Segment Start: Data supplied

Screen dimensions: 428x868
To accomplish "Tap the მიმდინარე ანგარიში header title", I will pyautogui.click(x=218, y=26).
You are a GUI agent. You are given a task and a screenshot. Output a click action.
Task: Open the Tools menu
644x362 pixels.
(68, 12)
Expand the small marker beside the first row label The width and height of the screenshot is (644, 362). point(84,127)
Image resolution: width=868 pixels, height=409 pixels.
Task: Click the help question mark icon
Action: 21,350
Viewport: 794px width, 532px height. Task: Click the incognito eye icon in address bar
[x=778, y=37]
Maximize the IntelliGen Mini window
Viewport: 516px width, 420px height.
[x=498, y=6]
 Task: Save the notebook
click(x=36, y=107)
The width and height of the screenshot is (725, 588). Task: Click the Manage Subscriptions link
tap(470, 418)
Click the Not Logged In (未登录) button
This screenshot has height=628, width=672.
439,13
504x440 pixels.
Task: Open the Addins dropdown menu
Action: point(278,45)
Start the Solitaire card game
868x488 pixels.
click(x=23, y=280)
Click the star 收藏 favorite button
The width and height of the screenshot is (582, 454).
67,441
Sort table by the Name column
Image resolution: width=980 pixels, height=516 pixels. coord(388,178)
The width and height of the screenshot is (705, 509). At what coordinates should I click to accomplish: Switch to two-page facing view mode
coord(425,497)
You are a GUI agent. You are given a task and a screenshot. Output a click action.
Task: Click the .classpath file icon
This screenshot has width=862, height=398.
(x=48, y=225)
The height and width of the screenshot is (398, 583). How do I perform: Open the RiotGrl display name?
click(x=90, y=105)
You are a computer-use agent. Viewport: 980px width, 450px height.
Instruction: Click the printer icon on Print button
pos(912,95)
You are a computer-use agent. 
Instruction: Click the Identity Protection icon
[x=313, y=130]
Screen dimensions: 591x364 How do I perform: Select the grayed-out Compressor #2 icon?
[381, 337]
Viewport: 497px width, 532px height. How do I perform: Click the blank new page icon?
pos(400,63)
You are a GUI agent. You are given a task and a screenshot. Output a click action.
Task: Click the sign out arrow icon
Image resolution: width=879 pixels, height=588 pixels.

Segment End: Data supplied

• [What the task requires]: From the records above, extract every entry exactly as given.

• [Solution for this problem]:
Screen dimensions: 428x868
To accomplish "Tap the მიმდინარე ანგარიში header title", I will pyautogui.click(x=218, y=26).
You are a GUI agent. You are given a task and a screenshot. Output a click action.
Task: Open the Tools menu
644x362 pixels.
(68, 12)
Expand the small marker beside the first row label The width and height of the screenshot is (644, 362). point(84,127)
Image resolution: width=868 pixels, height=409 pixels.
Task: Click the help question mark icon
Action: 21,350
Viewport: 794px width, 532px height. Task: Click the incognito eye icon in address bar
[x=778, y=37]
Maximize the IntelliGen Mini window
Viewport: 516px width, 420px height.
[x=498, y=6]
 Task: Save the notebook
click(x=36, y=107)
The width and height of the screenshot is (725, 588). Task: Click the Manage Subscriptions link
tap(470, 418)
Click the Not Logged In (未登录) button
This screenshot has height=628, width=672.
439,13
504x440 pixels.
Task: Open the Addins dropdown menu
Action: point(278,45)
Start the Solitaire card game
868x488 pixels.
click(x=23, y=280)
Click the star 收藏 favorite button
The width and height of the screenshot is (582, 454).
67,441
Sort table by the Name column
Image resolution: width=980 pixels, height=516 pixels. coord(388,178)
The width and height of the screenshot is (705, 509). At what coordinates should I click to accomplish: Switch to two-page facing view mode
coord(425,497)
You are a GUI agent. You are given a task and a screenshot. Output a click action.
Task: Click the .classpath file icon
This screenshot has width=862, height=398.
(x=48, y=225)
The height and width of the screenshot is (398, 583). How do I perform: Open the RiotGrl display name?
click(x=90, y=105)
You are a computer-use agent. Viewport: 980px width, 450px height.
Instruction: Click the printer icon on Print button
pos(912,95)
You are a computer-use agent. 
Instruction: Click the Identity Protection icon
[x=313, y=130]
Screen dimensions: 591x364 How do I perform: Select the grayed-out Compressor #2 icon?
[381, 337]
Viewport: 497px width, 532px height. How do I perform: Click the blank new page icon?
pos(400,63)
You are a GUI agent. You are given a task and a screenshot. Output a click action.
Task: Click the sign out arrow icon
Image resolution: width=879 pixels, height=588 pixels.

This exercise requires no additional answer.